### What you are asked to do
The line with "Task: Click the reload icon in Tải lại" and each line following it, up to the final line of the data, should be set down exactly; pictures stay out.

*** Excerpted data ***

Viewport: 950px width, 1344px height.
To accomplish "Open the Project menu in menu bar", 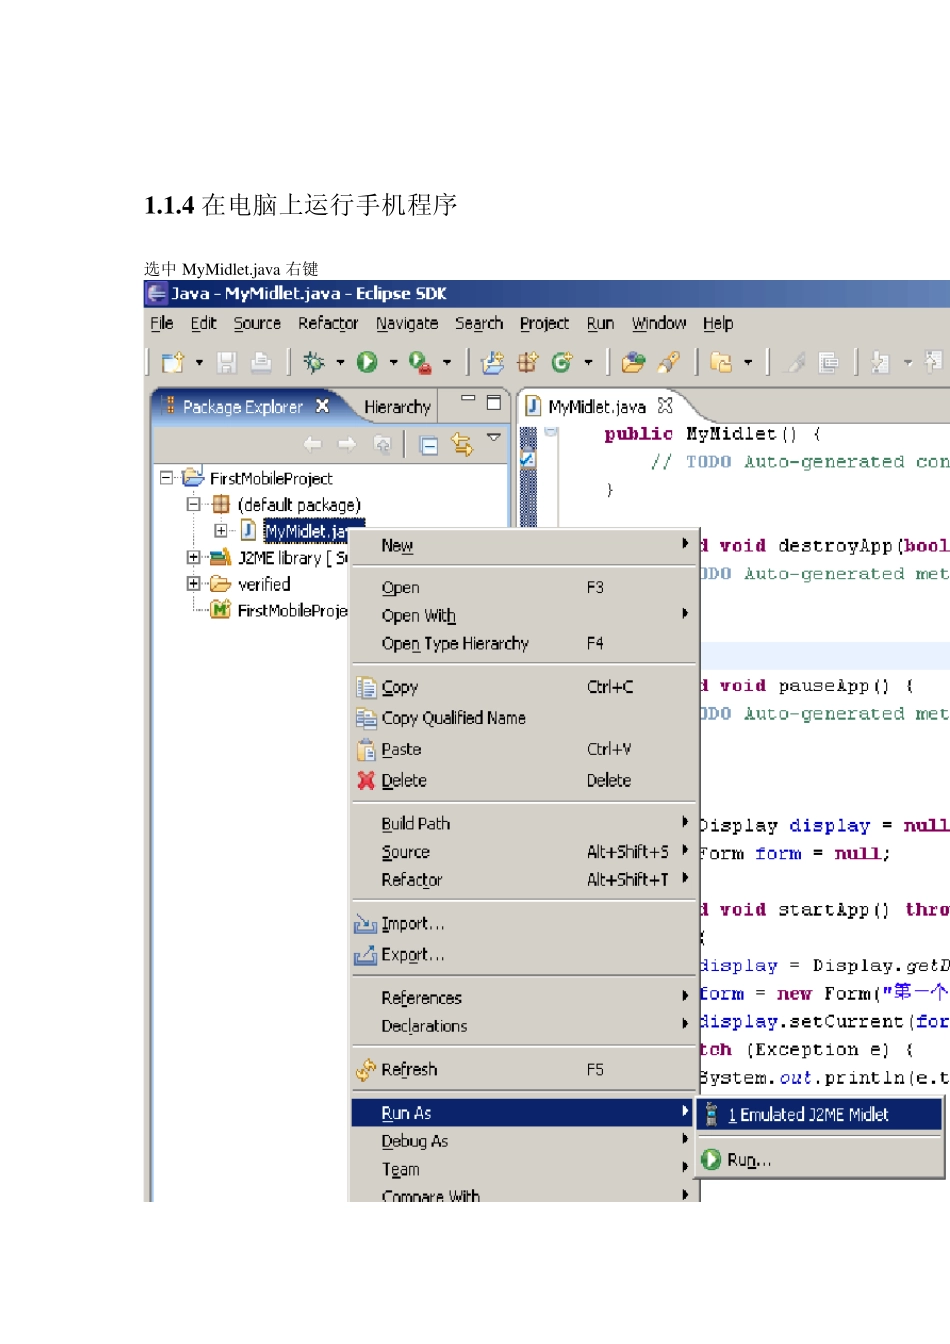I will tap(544, 323).
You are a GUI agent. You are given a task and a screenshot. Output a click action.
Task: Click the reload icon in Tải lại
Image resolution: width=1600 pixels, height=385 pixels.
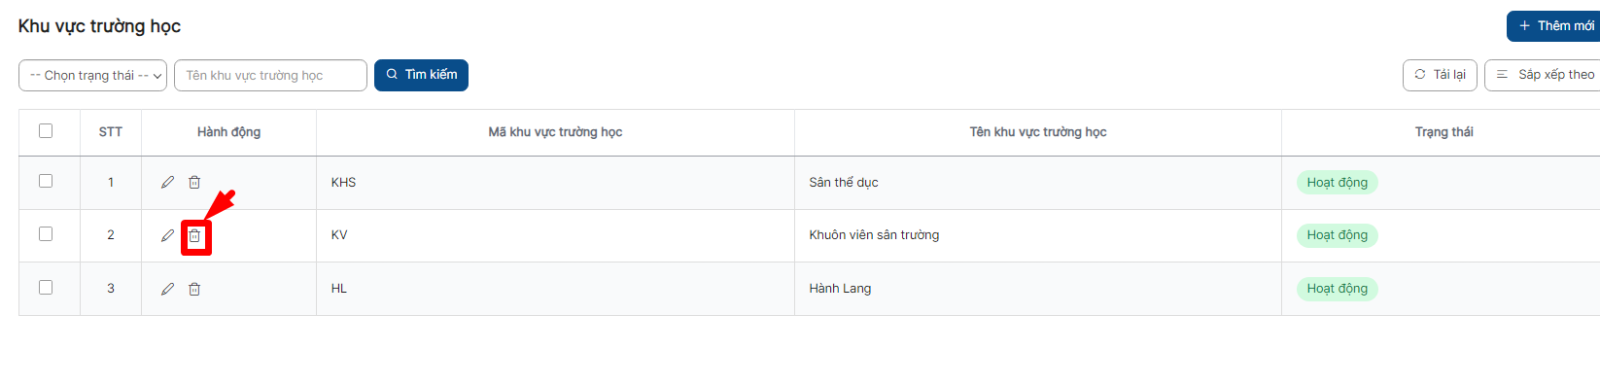[1420, 74]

*** End of Excerpted data ***

### Output of the task
Task: Click the reload icon in Tải lại
Image resolution: width=1600 pixels, height=385 pixels.
[1420, 74]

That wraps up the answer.